Gray, who made similar sacrifices in order to wrestle, agrees. She moved to Northern Michigan University to be a part of their high school program for her senior year.

“What’s cool is these girls are going to get a quality education that is going to prepare them for the Ivy League,” Gray said. “That’s another dimension that I didn’t really have. I went to Michigan just to wrestle, but these girls are going to have to balance the rigor of a private education.”

“This opportunity presented itself in the summer when I was training at the Olympic Training Center,” said Ortega, who moved from Colorado. “I had to jump on it. It’s a little bit of money, but we managed it.”

It’s not cheap going to a prep school such as Sem. Students who choose to board at Wyoming pay $52,600, which excludes additional service fees. In her office, Vandiver explained that these girls often make big sacrifices to compete, but at least at Wyoming, there’s a chance they can get monetary support. The school provides need-based financial aid while USA Wrestling has selected private donors to support these athletes.
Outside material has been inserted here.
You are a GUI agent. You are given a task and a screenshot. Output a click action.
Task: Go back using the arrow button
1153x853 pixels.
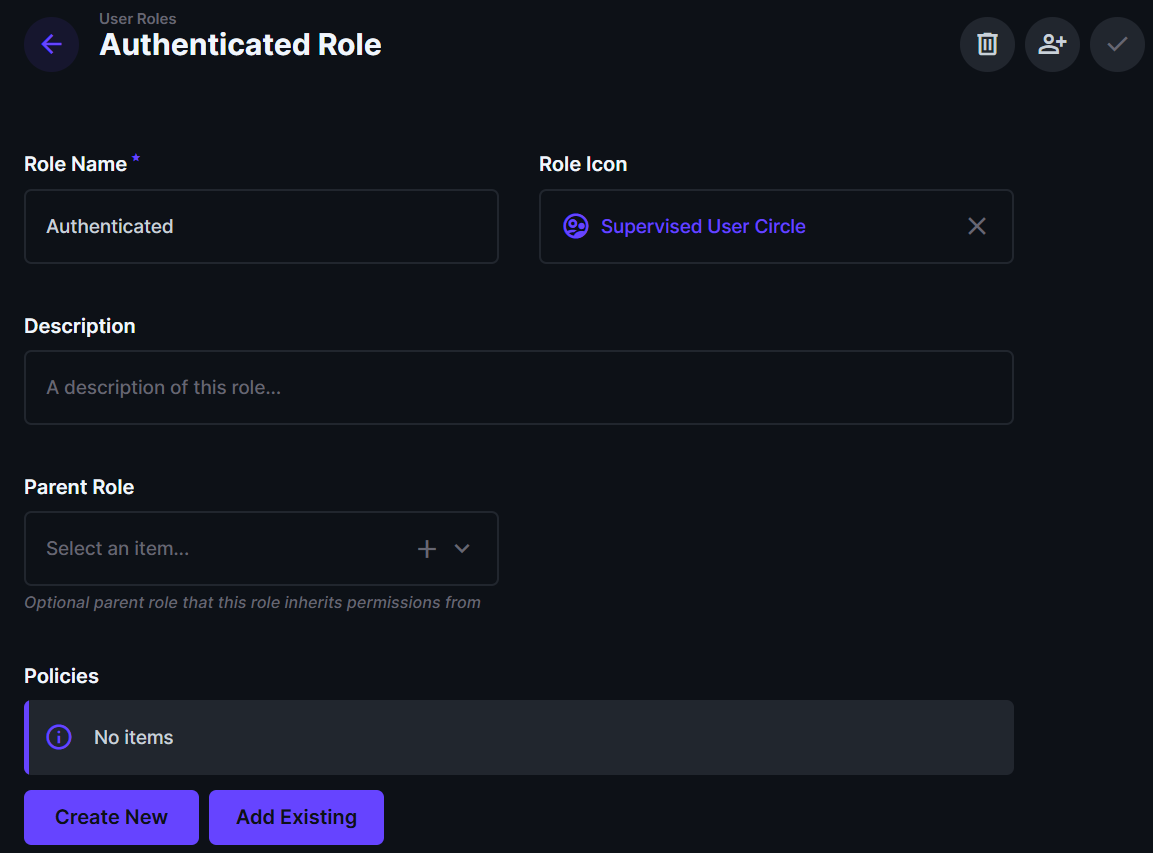(x=52, y=44)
At the end of the day, you could tell that this opportunity wasn’t being taken for granted. Bruntil stayed late after practice to review some of her own drills. The rest filed into the locker room for weigh-in, laughing while Vandiver handed them their new uniforms. Coach had no doubt that Wyoming was on the brink of creating something great by giving these wrestlers a proper stage.

“They’ve gone through some struggles and have been in the shadows,” said Vandiver. “But now they can be in a room filled with girls who are as dedicated as them. Instead of doors closing, ceilings are just rising and being blown off. We might be the first [team] as of right now, but I think wrestling is going to explode. Girls are going to realize that they finally do have a place in this sport.”

Correction: An earlier version of this story incorrectly stated that Wyoming Seminary’s gym was called the Grand Hall.